━━ Data for review

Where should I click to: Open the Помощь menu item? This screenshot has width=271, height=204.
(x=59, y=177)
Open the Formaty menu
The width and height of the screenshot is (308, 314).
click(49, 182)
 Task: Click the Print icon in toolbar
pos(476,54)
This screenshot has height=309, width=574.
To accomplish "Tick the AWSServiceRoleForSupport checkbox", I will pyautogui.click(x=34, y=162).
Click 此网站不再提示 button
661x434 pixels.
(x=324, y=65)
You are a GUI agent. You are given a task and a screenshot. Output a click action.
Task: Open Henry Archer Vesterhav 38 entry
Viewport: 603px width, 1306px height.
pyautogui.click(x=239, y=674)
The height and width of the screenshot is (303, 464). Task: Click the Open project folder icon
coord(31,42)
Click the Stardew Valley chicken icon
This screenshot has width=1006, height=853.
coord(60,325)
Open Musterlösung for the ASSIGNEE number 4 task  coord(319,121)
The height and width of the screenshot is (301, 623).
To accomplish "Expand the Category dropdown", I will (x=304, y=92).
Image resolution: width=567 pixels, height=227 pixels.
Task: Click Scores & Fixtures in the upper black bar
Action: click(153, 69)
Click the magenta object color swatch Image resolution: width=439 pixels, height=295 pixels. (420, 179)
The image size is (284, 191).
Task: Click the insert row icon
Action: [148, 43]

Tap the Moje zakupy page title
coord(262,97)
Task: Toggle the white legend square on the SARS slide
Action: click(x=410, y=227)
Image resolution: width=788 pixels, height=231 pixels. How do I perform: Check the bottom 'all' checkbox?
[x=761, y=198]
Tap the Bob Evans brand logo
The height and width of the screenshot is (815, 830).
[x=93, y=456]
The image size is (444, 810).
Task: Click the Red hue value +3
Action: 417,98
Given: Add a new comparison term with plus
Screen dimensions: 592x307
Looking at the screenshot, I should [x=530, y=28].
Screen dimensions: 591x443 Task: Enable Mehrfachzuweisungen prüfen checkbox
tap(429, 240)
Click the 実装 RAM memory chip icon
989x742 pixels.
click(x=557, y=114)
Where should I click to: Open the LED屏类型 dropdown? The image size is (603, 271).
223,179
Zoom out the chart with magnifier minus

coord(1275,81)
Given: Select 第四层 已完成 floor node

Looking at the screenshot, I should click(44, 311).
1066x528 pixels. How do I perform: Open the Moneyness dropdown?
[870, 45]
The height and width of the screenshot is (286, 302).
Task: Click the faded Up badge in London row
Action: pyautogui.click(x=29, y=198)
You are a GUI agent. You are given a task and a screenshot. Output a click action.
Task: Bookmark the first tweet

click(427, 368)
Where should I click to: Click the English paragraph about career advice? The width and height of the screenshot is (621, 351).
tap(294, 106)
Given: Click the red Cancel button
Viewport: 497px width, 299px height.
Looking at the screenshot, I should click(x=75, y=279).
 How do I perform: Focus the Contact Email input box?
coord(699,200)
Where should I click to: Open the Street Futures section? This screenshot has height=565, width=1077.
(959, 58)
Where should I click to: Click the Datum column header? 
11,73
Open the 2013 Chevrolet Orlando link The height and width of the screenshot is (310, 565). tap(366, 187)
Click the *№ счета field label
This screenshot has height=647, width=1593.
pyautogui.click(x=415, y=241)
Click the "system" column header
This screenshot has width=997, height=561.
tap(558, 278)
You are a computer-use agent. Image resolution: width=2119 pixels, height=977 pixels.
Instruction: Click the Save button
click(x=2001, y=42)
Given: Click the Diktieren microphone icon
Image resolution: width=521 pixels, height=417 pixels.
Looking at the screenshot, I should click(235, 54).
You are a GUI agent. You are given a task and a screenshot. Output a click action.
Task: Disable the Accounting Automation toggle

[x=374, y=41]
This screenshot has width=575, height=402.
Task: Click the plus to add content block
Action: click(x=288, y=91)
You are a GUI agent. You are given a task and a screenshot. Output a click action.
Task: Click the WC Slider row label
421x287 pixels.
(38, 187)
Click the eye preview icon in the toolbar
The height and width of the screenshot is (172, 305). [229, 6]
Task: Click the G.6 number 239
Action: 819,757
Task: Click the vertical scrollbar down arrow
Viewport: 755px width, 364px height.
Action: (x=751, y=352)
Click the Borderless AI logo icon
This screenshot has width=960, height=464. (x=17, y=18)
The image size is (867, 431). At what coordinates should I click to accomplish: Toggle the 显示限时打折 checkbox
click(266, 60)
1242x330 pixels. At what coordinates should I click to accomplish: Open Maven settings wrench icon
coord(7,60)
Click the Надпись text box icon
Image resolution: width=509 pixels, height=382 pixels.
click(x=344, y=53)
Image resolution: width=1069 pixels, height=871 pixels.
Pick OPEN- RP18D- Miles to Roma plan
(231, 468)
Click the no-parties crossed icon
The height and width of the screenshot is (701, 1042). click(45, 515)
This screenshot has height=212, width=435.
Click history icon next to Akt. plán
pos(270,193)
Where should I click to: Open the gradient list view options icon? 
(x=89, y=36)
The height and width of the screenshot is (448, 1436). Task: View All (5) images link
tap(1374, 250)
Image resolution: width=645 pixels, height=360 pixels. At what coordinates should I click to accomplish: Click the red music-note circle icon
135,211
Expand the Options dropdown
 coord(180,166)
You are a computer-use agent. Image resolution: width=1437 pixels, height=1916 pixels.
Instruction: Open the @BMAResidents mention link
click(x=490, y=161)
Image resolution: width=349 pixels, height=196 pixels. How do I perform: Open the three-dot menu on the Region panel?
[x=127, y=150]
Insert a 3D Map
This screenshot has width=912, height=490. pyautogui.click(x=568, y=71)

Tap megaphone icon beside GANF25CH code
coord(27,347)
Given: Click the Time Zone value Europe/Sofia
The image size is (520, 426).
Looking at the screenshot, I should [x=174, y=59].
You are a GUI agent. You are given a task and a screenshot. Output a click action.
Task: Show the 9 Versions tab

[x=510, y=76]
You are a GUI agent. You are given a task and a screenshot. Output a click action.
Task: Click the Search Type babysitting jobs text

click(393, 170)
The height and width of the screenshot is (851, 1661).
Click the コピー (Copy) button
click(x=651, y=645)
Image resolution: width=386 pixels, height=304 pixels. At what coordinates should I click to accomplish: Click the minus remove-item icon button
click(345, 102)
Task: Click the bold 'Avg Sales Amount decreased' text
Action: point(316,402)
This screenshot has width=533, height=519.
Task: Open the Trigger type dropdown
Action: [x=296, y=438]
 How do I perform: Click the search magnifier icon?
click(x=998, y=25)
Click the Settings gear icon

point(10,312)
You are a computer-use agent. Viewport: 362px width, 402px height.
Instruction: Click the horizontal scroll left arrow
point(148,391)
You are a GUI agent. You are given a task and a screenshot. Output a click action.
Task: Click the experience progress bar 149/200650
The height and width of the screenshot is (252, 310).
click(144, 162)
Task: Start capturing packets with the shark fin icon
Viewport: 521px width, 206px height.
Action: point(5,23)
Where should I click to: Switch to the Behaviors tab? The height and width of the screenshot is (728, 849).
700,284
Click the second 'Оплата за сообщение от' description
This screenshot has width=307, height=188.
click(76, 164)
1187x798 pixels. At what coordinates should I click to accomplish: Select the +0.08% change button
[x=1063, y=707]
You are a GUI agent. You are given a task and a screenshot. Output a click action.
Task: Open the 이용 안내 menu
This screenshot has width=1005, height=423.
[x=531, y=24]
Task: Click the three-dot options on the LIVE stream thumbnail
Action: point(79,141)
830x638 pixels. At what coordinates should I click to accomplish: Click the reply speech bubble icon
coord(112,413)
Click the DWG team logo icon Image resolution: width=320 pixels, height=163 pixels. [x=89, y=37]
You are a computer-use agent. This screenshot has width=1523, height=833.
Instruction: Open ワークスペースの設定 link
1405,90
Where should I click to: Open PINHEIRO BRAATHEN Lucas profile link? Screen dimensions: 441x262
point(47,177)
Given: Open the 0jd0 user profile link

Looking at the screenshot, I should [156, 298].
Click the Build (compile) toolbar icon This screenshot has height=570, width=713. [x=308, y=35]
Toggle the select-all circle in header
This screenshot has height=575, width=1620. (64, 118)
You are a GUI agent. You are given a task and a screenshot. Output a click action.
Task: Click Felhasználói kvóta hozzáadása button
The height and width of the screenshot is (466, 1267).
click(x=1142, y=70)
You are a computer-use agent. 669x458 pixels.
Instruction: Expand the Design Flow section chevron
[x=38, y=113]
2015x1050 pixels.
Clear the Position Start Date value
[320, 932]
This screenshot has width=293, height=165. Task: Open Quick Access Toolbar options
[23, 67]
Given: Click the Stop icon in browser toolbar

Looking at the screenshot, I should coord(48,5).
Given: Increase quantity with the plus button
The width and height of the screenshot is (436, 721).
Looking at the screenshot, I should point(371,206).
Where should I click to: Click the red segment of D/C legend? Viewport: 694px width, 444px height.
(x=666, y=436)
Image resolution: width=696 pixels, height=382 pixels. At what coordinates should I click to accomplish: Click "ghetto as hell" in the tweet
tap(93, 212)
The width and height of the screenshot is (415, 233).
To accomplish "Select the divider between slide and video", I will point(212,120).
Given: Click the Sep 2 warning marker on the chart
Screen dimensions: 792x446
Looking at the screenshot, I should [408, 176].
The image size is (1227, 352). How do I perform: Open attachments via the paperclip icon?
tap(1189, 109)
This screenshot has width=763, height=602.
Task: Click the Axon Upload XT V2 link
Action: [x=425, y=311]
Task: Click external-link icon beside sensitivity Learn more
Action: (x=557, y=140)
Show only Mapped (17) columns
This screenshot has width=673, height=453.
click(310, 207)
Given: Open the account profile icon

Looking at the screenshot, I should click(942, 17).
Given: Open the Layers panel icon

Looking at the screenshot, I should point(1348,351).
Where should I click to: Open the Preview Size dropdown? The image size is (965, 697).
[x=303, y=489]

━━━━

• _Problem description_
Quote every line from the beginning of the entries up to and including the line that contains "This screenshot has height=309, width=574.".

• _Worked solution_
Where should I click to: Open the Помощь menu item? This screenshot has width=271, height=204.
(x=59, y=177)
Open the Formaty menu
The width and height of the screenshot is (308, 314).
click(49, 182)
 Task: Click the Print icon in toolbar
pos(476,54)
This screenshot has height=309, width=574.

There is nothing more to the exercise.